Thankyou Caroline for finding this blog so I can describe what a fantastic day we had at Ningaloo Reef, with its wealth of species and incredibly large biomass. We started the day on the reef with a make-sure-you-don't-sink snorkel, meet a few turtles and 3 Tawny Grey Nurse Shark, one who was not pleased with us. Then once the staff were happy we could swim it was off to meet our first Whale Shark, sighted just after our talk on what to do when in the water with the Whale shark. Team one in, team two get ready, check camera, camera failed then shark dived, swim aborted. Next shark team 2 first in, camera worked, go go go!! Shark was great, big majestic and nonchalent. Thanks for the experience.

Another shark is sighted, so is an Ocean Going Manta Ray, so we detour, meet up have a swim and a chat, then off on another detour this time to a 1000 member pod of spinner dolphins. These were great. These mammals were going crazy, jumping, racing the boat and doing their name thing and a couple of crew decided to come back as spinner dolphins.

Next another Whale shark who was just great he thought of our boat as home, under the boat, around the boat, then all over again, followed the swimmers almost onto the marlin board. Obviously this shark had not read the 3 meter rule.

End of the day a quiet snorkel for those who had the energy. Did I mention the great food, the informative staff, the great company and the ambience of the water and coastline. Looking forward to another day on the water getting used to new experiences and mind expanding experiences.


24 May 2009

Team 3 Earthwatch Woodside TeachLive Day 2

The day I nearly got eaten by a shark.

We departed south of Exmouth this morning in search of whale sharks. First we had a training dive and I’ve never seen so many fish in all my life, all colours, sizes and shapes. One of the other people in the team saw a shovel-nosed ray. We moved on waiting for the spotter plane to find the whale sharks. We waited for a while before the first whale shark was sighted but unfortunately it was a little too deep for me to see, so it was suggested that I maybe open my eyes!

So it wasn’t long until we could jump back into the water on another sighting and this time I was right in-front of the whale shark. Out of the murkiness came the whale shark face on. I was able to get some really good photos of him as he passed just to the left of me. Everybody was swimming like mad to keep up with him. We boarded the boat again and everybody was ecstatic at their first whale shark sighting and eager to get back into the water. It was estimated to be about 4-5 metres long and surrounded by small fish. We had to then wait a while for the sharks to come to the surface again. There was a frenzy of diving as several whale sharks came to the surface over a short time. It was a case of into the water, swim along with the shark and 7 other divers, out of the water and back again 4 times. The last dive turned out to be extra special as the whale shark swam away from us and all of a sudden it decided to turn back giving us the best viewing of the day. An experience I can’t really explain but has to be done.


22 May 2009

Team 2: Counting Time Again...

It's been another busy and exciting week for the six Earthwatch volunteers. With another there days on the water and three and a half days in the lab each, the volunteers came up with the following (highly impressive) results:

Sharks seen and photographed: 24

Encounters submitted to the ECOCEAN Photo-ID Library: 112

Additional images processed to be uploaded by next week's team: 40

Hours spent swimming with sharks: 9

Kilometers traveled in the ECOCEAN signature van: 120+

Hours spent on computers: 24 (plus an additional several by each of the TeachLive volunteers as they answered their eager students' whale shark inquiries)

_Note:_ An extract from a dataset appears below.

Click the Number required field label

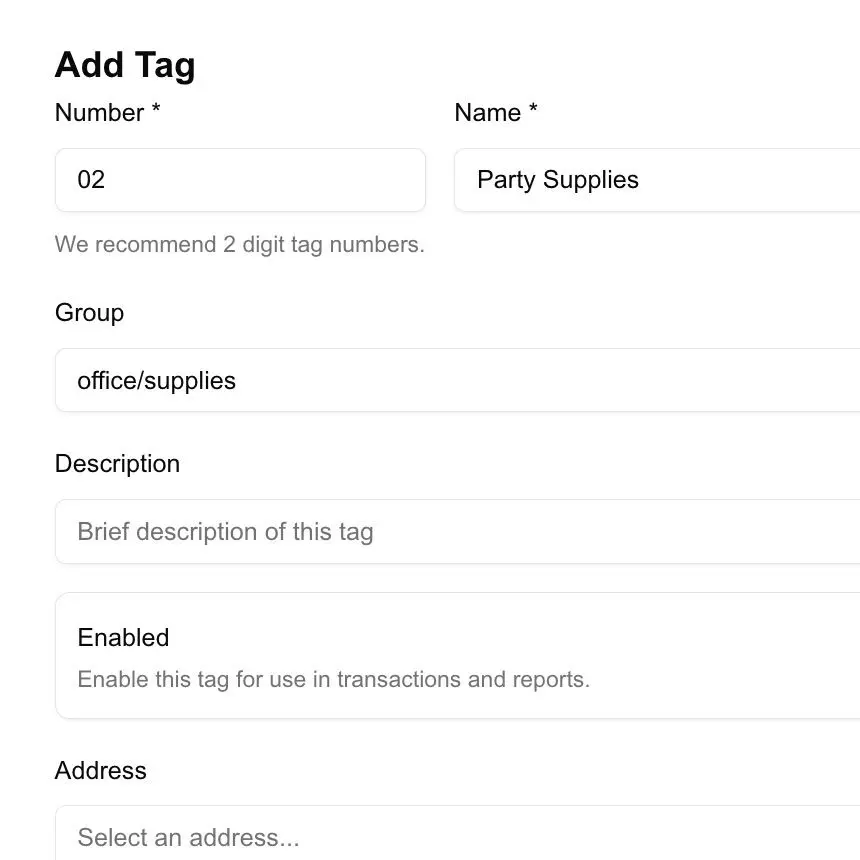pos(107,113)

All in all, it was a fantastic trip from start to finish. After a cloudy and slightly uncomfortably cold first day on the water (with 5 sharks seen to help neutralize the chill factor), the expedition ended with a perfect day out at the national park, and a swim at Lakeside with sharks, turtles, rays, and a delightful array of Ningaloo corals and fish.

Thanks for all your hard work Susie, Robbie, Damon, Trent, Richie and Sean!